▶ EXERCISE BRIEF:
Reproduce every line below exactly as written; do not include the images.

▶ DATA PROVIDED:

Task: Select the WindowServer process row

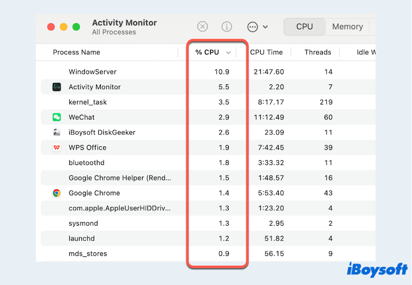Action: (93, 72)
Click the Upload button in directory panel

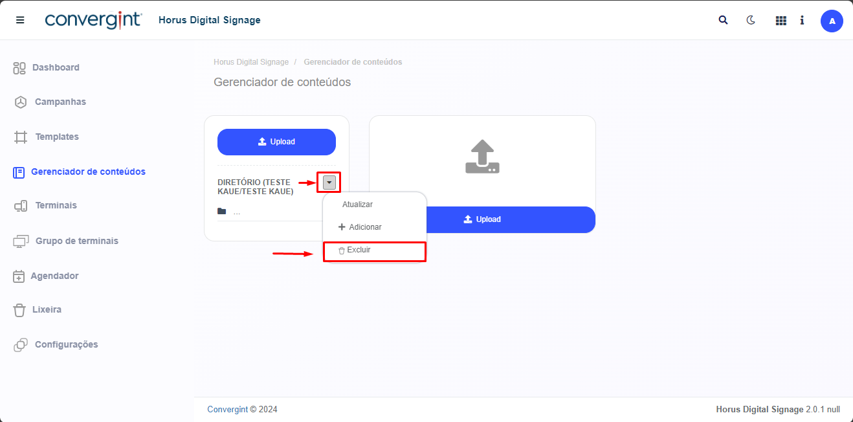click(x=276, y=142)
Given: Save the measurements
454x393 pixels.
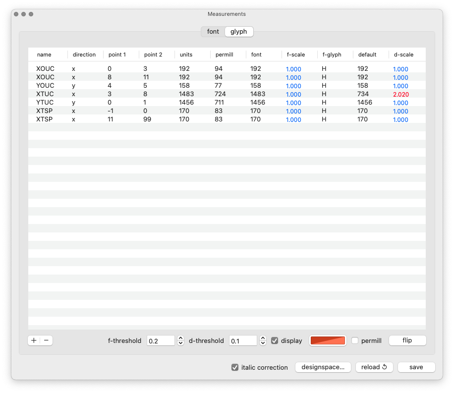Looking at the screenshot, I should coord(416,367).
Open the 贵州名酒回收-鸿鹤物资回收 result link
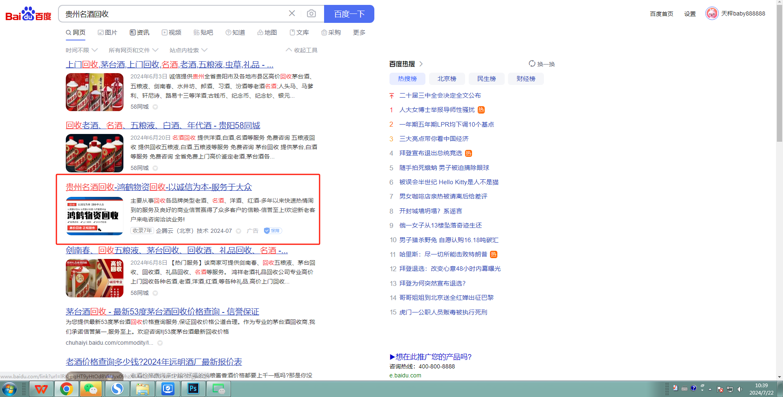The height and width of the screenshot is (397, 783). pyautogui.click(x=159, y=187)
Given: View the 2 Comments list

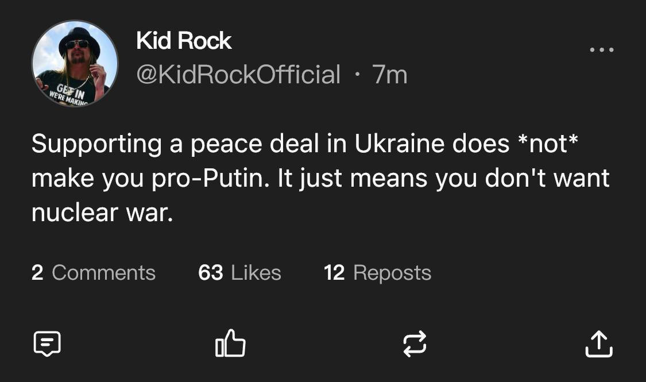Looking at the screenshot, I should [93, 272].
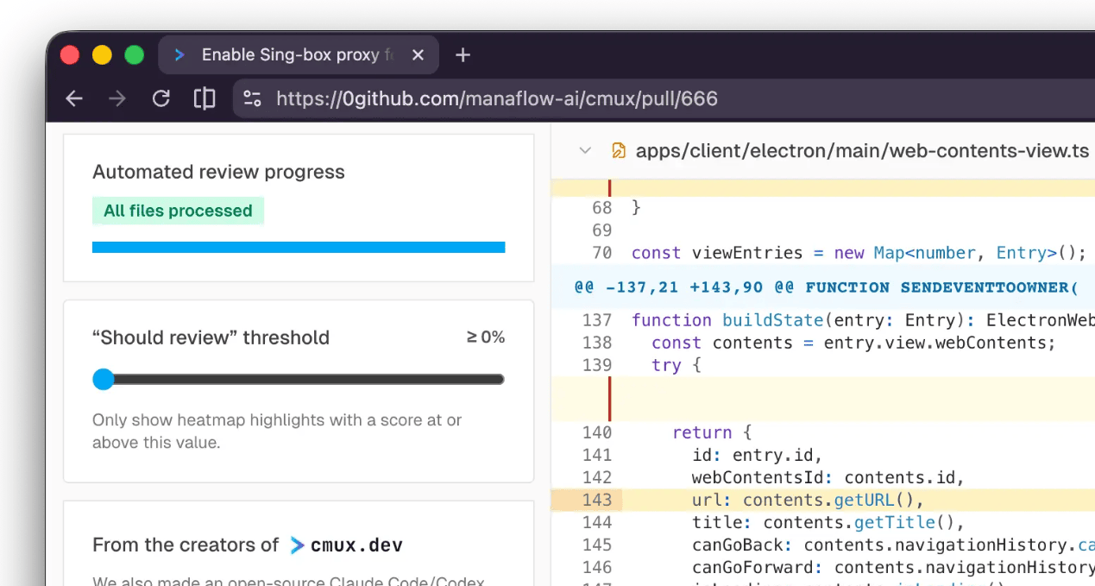Viewport: 1095px width, 586px height.
Task: Reload the current page
Action: pyautogui.click(x=161, y=98)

▶ EXERCISE SOLUTION:
Task: Select the WindowServer process row

Action: (93, 72)
Click the Upload button in directory panel

click(x=276, y=142)
Given: Save the measurements
454x393 pixels.
Looking at the screenshot, I should coord(416,367).
Open the 贵州名酒回收-鸿鹤物资回收 result link
The height and width of the screenshot is (397, 783). pyautogui.click(x=159, y=187)
Given: View the 2 Comments list

Looking at the screenshot, I should [93, 272].
Viewport: 1095px width, 586px height.
Task: Reload the current page
Action: pyautogui.click(x=161, y=98)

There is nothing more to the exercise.